*What you will do*. Can you recast the records, starting at the line containing "The width and height of the screenshot is (1920, 1080). Describe" and ending at the line containing "center [866, 26].", both included, as a Markdown table with the columns Row and Line? Number each row and leave out blank lines.
::: Dataset rows :::
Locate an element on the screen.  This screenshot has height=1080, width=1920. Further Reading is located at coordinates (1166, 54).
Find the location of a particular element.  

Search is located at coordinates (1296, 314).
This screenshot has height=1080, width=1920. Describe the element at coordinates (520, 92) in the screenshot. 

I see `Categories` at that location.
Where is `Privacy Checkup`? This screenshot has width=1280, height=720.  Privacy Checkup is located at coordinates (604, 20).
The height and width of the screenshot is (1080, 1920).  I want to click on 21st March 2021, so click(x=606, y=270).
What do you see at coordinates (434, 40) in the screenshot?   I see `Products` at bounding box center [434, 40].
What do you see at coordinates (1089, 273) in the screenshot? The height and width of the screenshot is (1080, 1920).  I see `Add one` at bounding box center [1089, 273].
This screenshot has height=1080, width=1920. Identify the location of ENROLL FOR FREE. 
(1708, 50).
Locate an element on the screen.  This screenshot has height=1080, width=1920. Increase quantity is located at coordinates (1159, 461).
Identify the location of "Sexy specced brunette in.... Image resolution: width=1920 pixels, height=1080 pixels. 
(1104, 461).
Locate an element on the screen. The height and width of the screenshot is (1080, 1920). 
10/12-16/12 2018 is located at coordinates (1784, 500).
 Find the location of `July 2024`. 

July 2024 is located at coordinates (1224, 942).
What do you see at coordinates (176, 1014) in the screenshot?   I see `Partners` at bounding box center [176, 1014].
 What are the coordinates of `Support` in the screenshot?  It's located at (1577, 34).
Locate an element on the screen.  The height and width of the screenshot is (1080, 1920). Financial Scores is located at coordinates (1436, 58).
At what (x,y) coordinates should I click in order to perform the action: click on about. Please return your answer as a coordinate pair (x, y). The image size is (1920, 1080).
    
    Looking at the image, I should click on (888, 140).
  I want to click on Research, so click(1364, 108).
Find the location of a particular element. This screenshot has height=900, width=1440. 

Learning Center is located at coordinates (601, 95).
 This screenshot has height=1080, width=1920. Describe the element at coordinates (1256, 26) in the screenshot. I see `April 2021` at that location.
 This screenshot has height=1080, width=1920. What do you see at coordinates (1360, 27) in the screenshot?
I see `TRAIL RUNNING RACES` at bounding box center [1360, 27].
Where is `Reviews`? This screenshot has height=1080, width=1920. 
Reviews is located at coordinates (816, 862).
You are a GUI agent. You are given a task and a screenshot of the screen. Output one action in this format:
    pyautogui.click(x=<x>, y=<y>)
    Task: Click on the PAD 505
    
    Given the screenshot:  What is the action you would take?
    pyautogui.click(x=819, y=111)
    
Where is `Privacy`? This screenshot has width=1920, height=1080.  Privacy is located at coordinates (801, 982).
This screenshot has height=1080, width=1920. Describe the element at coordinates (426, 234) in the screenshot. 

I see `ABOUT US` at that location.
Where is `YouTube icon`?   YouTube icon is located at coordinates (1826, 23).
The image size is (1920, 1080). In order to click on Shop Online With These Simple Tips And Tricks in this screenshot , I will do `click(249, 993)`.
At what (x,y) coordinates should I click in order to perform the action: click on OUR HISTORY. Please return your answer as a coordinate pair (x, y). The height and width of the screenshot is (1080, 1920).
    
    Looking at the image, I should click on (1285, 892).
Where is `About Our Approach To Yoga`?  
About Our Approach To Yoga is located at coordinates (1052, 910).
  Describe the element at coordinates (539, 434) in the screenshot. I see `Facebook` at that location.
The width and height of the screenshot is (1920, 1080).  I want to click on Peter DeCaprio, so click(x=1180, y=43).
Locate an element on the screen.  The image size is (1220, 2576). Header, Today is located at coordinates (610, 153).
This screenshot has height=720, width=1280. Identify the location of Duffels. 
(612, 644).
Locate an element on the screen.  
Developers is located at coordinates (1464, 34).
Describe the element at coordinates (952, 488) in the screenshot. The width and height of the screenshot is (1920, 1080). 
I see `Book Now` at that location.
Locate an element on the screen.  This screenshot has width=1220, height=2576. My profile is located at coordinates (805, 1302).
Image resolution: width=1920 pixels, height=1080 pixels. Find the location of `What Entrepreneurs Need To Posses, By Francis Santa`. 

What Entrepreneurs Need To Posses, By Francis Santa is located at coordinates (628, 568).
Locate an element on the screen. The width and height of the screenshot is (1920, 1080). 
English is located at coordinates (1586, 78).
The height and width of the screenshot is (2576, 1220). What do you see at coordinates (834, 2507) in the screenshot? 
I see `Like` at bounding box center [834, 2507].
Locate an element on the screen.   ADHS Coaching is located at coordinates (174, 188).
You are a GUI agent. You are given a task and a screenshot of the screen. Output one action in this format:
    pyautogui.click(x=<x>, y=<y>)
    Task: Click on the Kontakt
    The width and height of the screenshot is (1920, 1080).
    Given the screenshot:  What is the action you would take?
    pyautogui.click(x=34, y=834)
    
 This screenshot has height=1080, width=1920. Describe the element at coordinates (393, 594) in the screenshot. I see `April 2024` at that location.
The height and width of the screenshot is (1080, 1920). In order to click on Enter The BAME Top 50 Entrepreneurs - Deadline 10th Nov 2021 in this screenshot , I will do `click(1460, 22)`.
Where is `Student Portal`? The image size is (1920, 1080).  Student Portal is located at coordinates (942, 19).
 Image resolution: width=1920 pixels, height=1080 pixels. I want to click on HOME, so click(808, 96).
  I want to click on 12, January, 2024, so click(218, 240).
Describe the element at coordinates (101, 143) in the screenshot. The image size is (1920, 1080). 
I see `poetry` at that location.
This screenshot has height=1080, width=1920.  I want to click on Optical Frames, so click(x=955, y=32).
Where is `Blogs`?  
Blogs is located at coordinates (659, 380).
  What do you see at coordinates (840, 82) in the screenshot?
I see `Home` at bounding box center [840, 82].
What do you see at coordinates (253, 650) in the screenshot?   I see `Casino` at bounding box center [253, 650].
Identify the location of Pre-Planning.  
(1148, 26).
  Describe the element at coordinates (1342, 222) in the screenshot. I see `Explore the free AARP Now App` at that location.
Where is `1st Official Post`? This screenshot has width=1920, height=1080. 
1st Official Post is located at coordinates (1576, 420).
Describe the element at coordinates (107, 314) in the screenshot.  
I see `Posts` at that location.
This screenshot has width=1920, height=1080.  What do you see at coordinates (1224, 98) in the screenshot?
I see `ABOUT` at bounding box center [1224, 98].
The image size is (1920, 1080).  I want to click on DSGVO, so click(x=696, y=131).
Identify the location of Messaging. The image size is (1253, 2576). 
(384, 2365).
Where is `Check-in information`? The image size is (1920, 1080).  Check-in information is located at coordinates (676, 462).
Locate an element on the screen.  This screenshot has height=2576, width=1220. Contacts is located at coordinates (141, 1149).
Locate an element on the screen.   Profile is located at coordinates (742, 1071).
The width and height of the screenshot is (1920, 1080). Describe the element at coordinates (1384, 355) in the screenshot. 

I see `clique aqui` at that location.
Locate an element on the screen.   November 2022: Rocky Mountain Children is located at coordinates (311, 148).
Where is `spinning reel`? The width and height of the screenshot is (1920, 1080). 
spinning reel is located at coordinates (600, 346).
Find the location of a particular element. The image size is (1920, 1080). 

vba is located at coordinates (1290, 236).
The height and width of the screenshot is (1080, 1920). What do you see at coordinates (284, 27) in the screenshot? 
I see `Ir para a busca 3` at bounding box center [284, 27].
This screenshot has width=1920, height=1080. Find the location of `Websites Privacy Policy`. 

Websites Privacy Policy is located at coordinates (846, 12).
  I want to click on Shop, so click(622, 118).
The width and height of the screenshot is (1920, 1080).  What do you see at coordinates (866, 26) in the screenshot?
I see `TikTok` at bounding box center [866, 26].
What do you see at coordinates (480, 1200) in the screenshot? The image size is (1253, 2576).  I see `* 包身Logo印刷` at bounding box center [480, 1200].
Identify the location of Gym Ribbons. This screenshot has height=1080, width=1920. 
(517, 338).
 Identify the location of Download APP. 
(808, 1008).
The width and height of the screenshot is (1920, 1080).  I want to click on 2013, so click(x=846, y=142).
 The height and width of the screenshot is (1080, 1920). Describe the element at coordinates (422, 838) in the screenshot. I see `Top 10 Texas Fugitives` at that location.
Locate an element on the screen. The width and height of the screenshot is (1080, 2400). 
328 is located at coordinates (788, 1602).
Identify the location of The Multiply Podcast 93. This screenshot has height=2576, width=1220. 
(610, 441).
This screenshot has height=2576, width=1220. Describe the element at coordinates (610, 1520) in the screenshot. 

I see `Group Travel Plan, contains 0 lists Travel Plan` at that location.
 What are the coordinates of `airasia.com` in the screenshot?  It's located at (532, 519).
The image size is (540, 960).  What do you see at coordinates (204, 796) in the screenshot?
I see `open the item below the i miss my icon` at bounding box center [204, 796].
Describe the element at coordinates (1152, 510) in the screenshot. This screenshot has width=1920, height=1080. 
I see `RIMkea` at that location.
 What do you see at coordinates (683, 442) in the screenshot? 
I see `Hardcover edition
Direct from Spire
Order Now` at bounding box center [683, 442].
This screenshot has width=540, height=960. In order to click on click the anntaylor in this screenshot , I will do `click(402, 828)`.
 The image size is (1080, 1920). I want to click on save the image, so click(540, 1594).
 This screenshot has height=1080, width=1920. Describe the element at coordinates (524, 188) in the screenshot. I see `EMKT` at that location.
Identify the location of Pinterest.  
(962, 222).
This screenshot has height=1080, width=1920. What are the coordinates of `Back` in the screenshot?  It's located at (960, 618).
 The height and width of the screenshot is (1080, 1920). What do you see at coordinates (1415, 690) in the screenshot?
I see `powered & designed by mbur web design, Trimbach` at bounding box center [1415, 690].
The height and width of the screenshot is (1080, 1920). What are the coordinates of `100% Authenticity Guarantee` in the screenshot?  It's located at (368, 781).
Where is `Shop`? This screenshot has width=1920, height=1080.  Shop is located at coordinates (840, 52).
:::
*Written solution*.
| Row | Line |
|---|---|
| 1 | The width and height of the screenshot is (1920, 1080). Describe the element at coordinates (1384, 355) in the screenshot.  |
| 2 | I see `clique aqui` at that location. |
| 3 | Locate an element on the screen.   November 2022: Rocky Mountain Children is located at coordinates (311, 148). |
| 4 | Where is `spinning reel`? The width and height of the screenshot is (1920, 1080).  |
| 5 | spinning reel is located at coordinates (600, 346). |
| 6 | Find the location of a particular element. The image size is (1920, 1080).  |
| 7 | vba is located at coordinates (1290, 236). |
| 8 | The height and width of the screenshot is (1080, 1920). What do you see at coordinates (284, 27) in the screenshot?  |
| 9 | I see `Ir para a busca 3` at bounding box center [284, 27]. |
| 10 | This screenshot has width=1920, height=1080. Find the location of `Websites Privacy Policy`.  |
| 11 | Websites Privacy Policy is located at coordinates (846, 12). |
| 12 |   I want to click on Shop, so click(622, 118). |
| 13 | The width and height of the screenshot is (1920, 1080).  What do you see at coordinates (866, 26) in the screenshot? |
| 14 | I see `TikTok` at bounding box center [866, 26]. |